A total of 8,991 unaccompanied refugee children and young people have been reported missing in Germany since the beginning of the year.
The figures released by Germany’s Federal Criminal Police Office (Bundeskriminalamt) show that most of the missing children are aged between 14 and 17-years-old.
DW reported that the figures, which were requested by the German daily “Neue Osnabrücker Zeitung,” showed the number of migrants no longer in contact with authorities was already higher than for the whole of last year. The figure has doubled from January, when 4,749 refugees were known to be missing.
Although most of those who disappeared are teenagers, 867 of them are under 13 years old, DW reported.
The authorities have however downplayed the role of criminal gangs in the children’s disappearance. The BKA said it had no concrete evidence that this was happening in large numbers.
“In many cases, it’s not like the children left without a plan. They wanted to visit their parents, relatives or friends in other German cities or even other European countries,” a BKA spokeswoman told the paper.
The increase in the number of missing refugee children could be partly explained by young people registering more than once with German authorities, for example after moving to a new area of the country, the police authority said.
Earlier this year the European police agency Europol estimated that at least 10,000 unaccompanied refugee children have gone missing after arriving in Europe.
The challenges involved in handling the integration of around a million asylum seekers who came to Germany last year are causing tension within the government.
Vice Chancellor Sigmar Gabriel last Sunday accused Chancellor Angela Merkel of underestimating the strain of integrating the asylum seekers.
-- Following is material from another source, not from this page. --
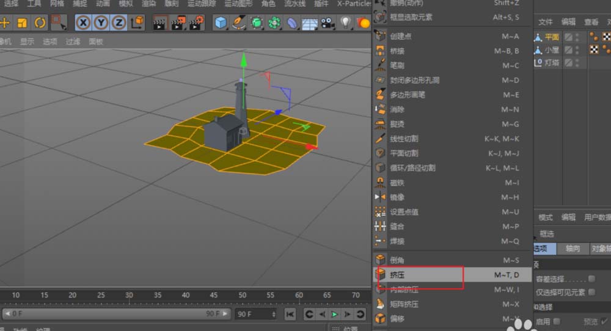The image size is (611, 331).
Task: Switch to the 轴向 tab
Action: [x=573, y=249]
He told broadcaster ZDF that rather than catchphrases – referring to Merkel’s repeated use of the slogan “We can do this!”- “We should be setting the right conditions so we can actually manage this”, DW reported.
Despite the criticism, Germany has been praised for its efforts to help migrant children integrate into the country.
Germany’s Office for Migration and Refugees (BAMF) has confirmed that it is expecting far fewer asylum seekers this year compared to 2015.
“We are preparing for 250,000 to 300,000 refugees this year,” Frank-Juergen Weise, the head of the office, told “Bild am Sonntag” newspaper.